As described above, according to the present invention, the direction of the speaker who produces the sound signal can be estimated from the present location of the robot even in a non-stationary noise environment.
Although a few embodiments of the present invention have been shown and described, it would be appreciated by those skilled in the art that changes may be made in these embodiments without departing from the principles and spirit of the invention, the scope of which is defined in the claims and their equivalents.

Claims (26)

1. A system to estimate a speaker's location in a non-stationary noise environment, comprising:
a signal input module receiving a first sound signal from at least one fixed sound source, the fixed sound source being external to the system;
an initialization module preparing a sound map, on which a spatial spectrum for the first sound signal and received by the signal input module is arranged, and estimating a location of the fixed sound source;
a storage module storing information about the estimated location of the fixed sound source; and
a speaker's location estimation module estimating a location where a second sound signal is produced using information about a spatial spectrum for sound signals including the first sound signal received by the signal input module and the information about the estimated location of the fixed sound source.
2. The system as claimed in claim 1, wherein the signal input module comprises a microphone array including at least two microphones.
3. The system as claimed in claim 1, wherein the spatial spectrum includes information about a level of the first sound signal according to a direction of the first sound signal.
4. The system as claimed in claim 1, wherein the sound map includes information that indicates the first sound signal produced from the fixed sound source as the spatial spectrum according to a multiple signal classification (MUSIC) algorithm in a two-dimensional planar space including the fixed sound source.
5. The system as claimed in claim 4, wherein the sound map includes respective spatial spectrum information of at least two areas among a plurality of areas obtained by dividing the two-dimensional planar space.
6. The system as claimed in claim 1, wherein the initialization module forms respective tracks in directions where levels of the sound signals exceed a predetermined threshold on the spatial spectrum in an area that includes at least two different locations on the prepared sound map, and if the respective tracks converge into an area of the sound map, the initialization module estimates the converging area as the location of the fixed sound sources.
7. The system as claimed in claim 1, wherein the initialization module estimates a maximum value of a potential function set in proportion to a level of the first sound signal produced from the fixed sound source as the location of the fixed sound source.

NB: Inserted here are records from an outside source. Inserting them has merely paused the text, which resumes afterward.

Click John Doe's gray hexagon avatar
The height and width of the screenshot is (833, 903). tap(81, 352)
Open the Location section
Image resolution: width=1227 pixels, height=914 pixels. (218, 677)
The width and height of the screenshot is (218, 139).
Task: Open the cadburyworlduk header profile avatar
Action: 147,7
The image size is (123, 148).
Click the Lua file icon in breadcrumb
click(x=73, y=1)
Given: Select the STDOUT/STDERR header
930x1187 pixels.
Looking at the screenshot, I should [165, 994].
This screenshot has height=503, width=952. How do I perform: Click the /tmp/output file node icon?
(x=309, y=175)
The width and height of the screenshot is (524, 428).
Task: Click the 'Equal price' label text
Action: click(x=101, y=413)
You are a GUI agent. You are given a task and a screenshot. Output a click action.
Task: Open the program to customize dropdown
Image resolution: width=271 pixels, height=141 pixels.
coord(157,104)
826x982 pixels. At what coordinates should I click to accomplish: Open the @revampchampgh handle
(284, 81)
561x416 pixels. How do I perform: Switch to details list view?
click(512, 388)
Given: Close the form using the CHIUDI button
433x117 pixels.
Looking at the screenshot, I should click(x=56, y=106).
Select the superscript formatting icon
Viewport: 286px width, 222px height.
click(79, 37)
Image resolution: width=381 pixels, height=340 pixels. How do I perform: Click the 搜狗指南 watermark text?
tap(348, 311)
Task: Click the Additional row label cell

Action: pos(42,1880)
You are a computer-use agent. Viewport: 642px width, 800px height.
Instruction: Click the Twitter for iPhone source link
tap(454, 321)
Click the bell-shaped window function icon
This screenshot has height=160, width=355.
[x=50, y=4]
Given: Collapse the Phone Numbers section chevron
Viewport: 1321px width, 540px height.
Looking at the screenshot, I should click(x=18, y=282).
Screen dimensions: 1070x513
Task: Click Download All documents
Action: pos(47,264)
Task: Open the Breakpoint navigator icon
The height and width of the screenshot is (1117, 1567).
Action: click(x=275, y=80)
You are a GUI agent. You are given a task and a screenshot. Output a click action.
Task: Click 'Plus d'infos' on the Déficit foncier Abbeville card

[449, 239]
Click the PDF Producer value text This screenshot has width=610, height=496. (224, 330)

8. The system as claimed in claim 1, wherein the speaker's location estimation module obtains the spatial spectrum by a multiple signal classification (MUSIC) algorithm with spectral subtraction using information about the spatial spectrum for the sound signals including the first sound signal received by the signal input module and the information about the estimated location of the fixed sound source, and estimates the location where the second sound signal is produced by processing a gray-scaled image corresponding to the spatial spectrum by the MUSIC algorithm with spectral subtraction.
9. The system as claimed in claim 8, wherein the speaker's location estimation module binarizes the gray-scaled image, and estimates the location where the sound signal is produced according to a pattern of successive pixels constituting the binarized image.
10. The system as claimed in claim 9, wherein the binarized image is an intensity-controlled image.
11. The system as claimed in claim 9, wherein the binarized image is produced by binarizing values of the pixels constituting the gray-scaled image into values corresponding to black or white based on a threshold value.
12. The system as claimed in claim 11, wherein the threshold value is calculated by an Otsu method.
13. The system as claimed in claim 9, wherein if the number of successive pixels having the same pixel value and constituting the binarized image exceeds a preset number, the speaker's location estimation module estimates a direction where the pixels are located as a direction where the sound signal is produced.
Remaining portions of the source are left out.